***** SOURCE DATA *****

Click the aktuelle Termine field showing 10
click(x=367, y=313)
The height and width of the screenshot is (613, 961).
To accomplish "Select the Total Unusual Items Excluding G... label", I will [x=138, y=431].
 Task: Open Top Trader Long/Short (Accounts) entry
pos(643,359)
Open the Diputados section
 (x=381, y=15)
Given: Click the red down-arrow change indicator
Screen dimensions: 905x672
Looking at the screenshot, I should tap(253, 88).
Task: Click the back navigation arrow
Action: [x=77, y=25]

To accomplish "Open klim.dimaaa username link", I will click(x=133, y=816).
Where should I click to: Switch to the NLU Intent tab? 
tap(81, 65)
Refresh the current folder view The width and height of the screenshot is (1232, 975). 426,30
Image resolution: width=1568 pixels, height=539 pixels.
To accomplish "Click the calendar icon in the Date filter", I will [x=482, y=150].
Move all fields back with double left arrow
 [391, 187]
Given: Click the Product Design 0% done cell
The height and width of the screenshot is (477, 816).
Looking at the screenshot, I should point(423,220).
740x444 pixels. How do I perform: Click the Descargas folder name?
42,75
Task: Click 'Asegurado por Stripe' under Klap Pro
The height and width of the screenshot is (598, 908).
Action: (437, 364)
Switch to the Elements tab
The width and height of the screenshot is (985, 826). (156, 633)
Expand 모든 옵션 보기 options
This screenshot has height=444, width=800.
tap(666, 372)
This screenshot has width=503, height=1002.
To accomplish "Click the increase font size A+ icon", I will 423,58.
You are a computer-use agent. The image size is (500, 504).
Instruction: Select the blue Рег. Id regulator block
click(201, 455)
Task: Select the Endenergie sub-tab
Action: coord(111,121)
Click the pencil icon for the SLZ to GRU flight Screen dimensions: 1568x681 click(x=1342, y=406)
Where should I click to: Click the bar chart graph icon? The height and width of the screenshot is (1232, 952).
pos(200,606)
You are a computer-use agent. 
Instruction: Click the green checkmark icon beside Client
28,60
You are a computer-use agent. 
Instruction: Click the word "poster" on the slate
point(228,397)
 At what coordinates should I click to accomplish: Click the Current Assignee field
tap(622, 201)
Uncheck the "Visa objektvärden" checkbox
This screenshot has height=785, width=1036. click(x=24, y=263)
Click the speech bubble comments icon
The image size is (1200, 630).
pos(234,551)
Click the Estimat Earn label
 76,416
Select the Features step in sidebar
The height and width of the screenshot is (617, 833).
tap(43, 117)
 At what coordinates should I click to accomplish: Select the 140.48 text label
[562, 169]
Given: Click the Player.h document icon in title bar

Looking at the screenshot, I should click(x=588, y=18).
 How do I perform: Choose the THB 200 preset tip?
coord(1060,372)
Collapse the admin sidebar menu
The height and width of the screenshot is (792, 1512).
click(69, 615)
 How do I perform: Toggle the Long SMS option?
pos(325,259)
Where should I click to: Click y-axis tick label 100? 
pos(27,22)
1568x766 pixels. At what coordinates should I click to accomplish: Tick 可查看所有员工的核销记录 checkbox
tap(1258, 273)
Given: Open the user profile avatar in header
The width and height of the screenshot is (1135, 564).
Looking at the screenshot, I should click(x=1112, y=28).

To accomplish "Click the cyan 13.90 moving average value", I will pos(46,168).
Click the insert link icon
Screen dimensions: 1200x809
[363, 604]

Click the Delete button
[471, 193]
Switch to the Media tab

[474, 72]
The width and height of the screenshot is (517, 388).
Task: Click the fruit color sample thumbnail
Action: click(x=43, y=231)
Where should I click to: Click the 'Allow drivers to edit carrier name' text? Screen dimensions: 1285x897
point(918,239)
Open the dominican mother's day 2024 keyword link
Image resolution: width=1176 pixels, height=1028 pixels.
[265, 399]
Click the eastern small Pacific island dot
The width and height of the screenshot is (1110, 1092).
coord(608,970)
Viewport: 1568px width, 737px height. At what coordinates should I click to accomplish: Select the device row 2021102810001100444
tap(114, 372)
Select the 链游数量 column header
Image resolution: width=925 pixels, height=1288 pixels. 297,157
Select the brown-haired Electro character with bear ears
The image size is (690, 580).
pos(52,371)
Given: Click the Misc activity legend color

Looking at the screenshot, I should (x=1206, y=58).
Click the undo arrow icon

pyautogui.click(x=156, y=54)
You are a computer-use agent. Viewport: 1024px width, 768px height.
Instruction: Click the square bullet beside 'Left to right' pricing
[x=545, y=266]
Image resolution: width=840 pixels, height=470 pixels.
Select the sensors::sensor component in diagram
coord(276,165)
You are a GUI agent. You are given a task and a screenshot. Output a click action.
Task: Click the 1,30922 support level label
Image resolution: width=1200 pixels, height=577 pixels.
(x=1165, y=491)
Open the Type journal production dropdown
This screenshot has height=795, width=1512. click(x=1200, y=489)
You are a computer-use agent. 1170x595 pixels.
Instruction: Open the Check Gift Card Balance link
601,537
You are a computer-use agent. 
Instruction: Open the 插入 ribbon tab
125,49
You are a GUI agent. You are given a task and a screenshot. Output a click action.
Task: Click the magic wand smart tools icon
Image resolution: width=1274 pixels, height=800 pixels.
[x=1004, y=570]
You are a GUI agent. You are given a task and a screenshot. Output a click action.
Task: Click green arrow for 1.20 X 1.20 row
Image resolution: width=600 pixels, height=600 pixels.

*****

**TASK REQUIREMENTS:** Every record listed above needs to be written out again exactly.

**SOLUTION TO THE EXERCISE:**
Click the aktuelle Termine field showing 10
click(x=367, y=313)
The height and width of the screenshot is (613, 961).
To accomplish "Select the Total Unusual Items Excluding G... label", I will [x=138, y=431].
 Task: Open Top Trader Long/Short (Accounts) entry
pos(643,359)
Open the Diputados section
 (x=381, y=15)
Given: Click the red down-arrow change indicator
Screen dimensions: 905x672
Looking at the screenshot, I should tap(253, 88).
Task: Click the back navigation arrow
Action: [x=77, y=25]

To accomplish "Open klim.dimaaa username link", I will click(x=133, y=816).
Where should I click to: Switch to the NLU Intent tab? 
tap(81, 65)
Refresh the current folder view The width and height of the screenshot is (1232, 975). 426,30
Image resolution: width=1568 pixels, height=539 pixels.
To accomplish "Click the calendar icon in the Date filter", I will [x=482, y=150].
Move all fields back with double left arrow
 [391, 187]
Given: Click the Product Design 0% done cell
The height and width of the screenshot is (477, 816).
Looking at the screenshot, I should point(423,220).
740x444 pixels. How do I perform: Click the Descargas folder name?
42,75
Task: Click 'Asegurado por Stripe' under Klap Pro
The height and width of the screenshot is (598, 908).
Action: (437, 364)
Switch to the Elements tab
The width and height of the screenshot is (985, 826). (156, 633)
Expand 모든 옵션 보기 options
This screenshot has height=444, width=800.
tap(666, 372)
This screenshot has width=503, height=1002.
To accomplish "Click the increase font size A+ icon", I will 423,58.
You are a computer-use agent. The image size is (500, 504).
Instruction: Select the blue Рег. Id regulator block
click(201, 455)
Task: Select the Endenergie sub-tab
Action: coord(111,121)
Click the pencil icon for the SLZ to GRU flight Screen dimensions: 1568x681 click(x=1342, y=406)
Where should I click to: Click the bar chart graph icon? The height and width of the screenshot is (1232, 952).
pos(200,606)
You are a computer-use agent. 
Instruction: Click the green checkmark icon beside Client
28,60
You are a computer-use agent. 
Instruction: Click the word "poster" on the slate
point(228,397)
 At what coordinates should I click to accomplish: Click the Current Assignee field
tap(622, 201)
Uncheck the "Visa objektvärden" checkbox
This screenshot has height=785, width=1036. click(x=24, y=263)
Click the speech bubble comments icon
The image size is (1200, 630).
pos(234,551)
Click the Estimat Earn label
 76,416
Select the Features step in sidebar
The height and width of the screenshot is (617, 833).
tap(43, 117)
 At what coordinates should I click to accomplish: Select the 140.48 text label
[562, 169]
Given: Click the Player.h document icon in title bar

Looking at the screenshot, I should click(x=588, y=18).
 How do I perform: Choose the THB 200 preset tip?
coord(1060,372)
Collapse the admin sidebar menu
The height and width of the screenshot is (792, 1512).
click(69, 615)
 How do I perform: Toggle the Long SMS option?
pos(325,259)
Where should I click to: Click y-axis tick label 100? 
pos(27,22)
1568x766 pixels. At what coordinates should I click to accomplish: Tick 可查看所有员工的核销记录 checkbox
tap(1258, 273)
Given: Open the user profile avatar in header
The width and height of the screenshot is (1135, 564).
Looking at the screenshot, I should click(x=1112, y=28).

To accomplish "Click the cyan 13.90 moving average value", I will pos(46,168).
Click the insert link icon
Screen dimensions: 1200x809
[363, 604]

Click the Delete button
[471, 193]
Switch to the Media tab

[474, 72]
The width and height of the screenshot is (517, 388).
Task: Click the fruit color sample thumbnail
Action: click(x=43, y=231)
Where should I click to: Click the 'Allow drivers to edit carrier name' text? Screen dimensions: 1285x897
point(918,239)
Open the dominican mother's day 2024 keyword link
Image resolution: width=1176 pixels, height=1028 pixels.
[265, 399]
Click the eastern small Pacific island dot
The width and height of the screenshot is (1110, 1092).
coord(608,970)
Viewport: 1568px width, 737px height. At what coordinates should I click to accomplish: Select the device row 2021102810001100444
tap(114, 372)
Select the 链游数量 column header
Image resolution: width=925 pixels, height=1288 pixels. 297,157
Select the brown-haired Electro character with bear ears
The image size is (690, 580).
pos(52,371)
Given: Click the Misc activity legend color

Looking at the screenshot, I should (x=1206, y=58).
Click the undo arrow icon

pyautogui.click(x=156, y=54)
You are a computer-use agent. Viewport: 1024px width, 768px height.
Instruction: Click the square bullet beside 'Left to right' pricing
[x=545, y=266]
Image resolution: width=840 pixels, height=470 pixels.
Select the sensors::sensor component in diagram
coord(276,165)
You are a GUI agent. You are given a task and a screenshot. Output a click action.
Task: Click the 1,30922 support level label
Image resolution: width=1200 pixels, height=577 pixels.
(x=1165, y=491)
Open the Type journal production dropdown
This screenshot has height=795, width=1512. click(x=1200, y=489)
You are a computer-use agent. 1170x595 pixels.
Instruction: Open the Check Gift Card Balance link
601,537
You are a computer-use agent. 
Instruction: Open the 插入 ribbon tab
125,49
You are a GUI agent. You are given a task and a screenshot. Output a click action.
Task: Click the magic wand smart tools icon
Image resolution: width=1274 pixels, height=800 pixels.
[x=1004, y=570]
You are a GUI agent. You are given a task and a screenshot. Output a click action.
Task: Click green arrow for 1.20 X 1.20 row
Image resolution: width=600 pixels, height=600 pixels.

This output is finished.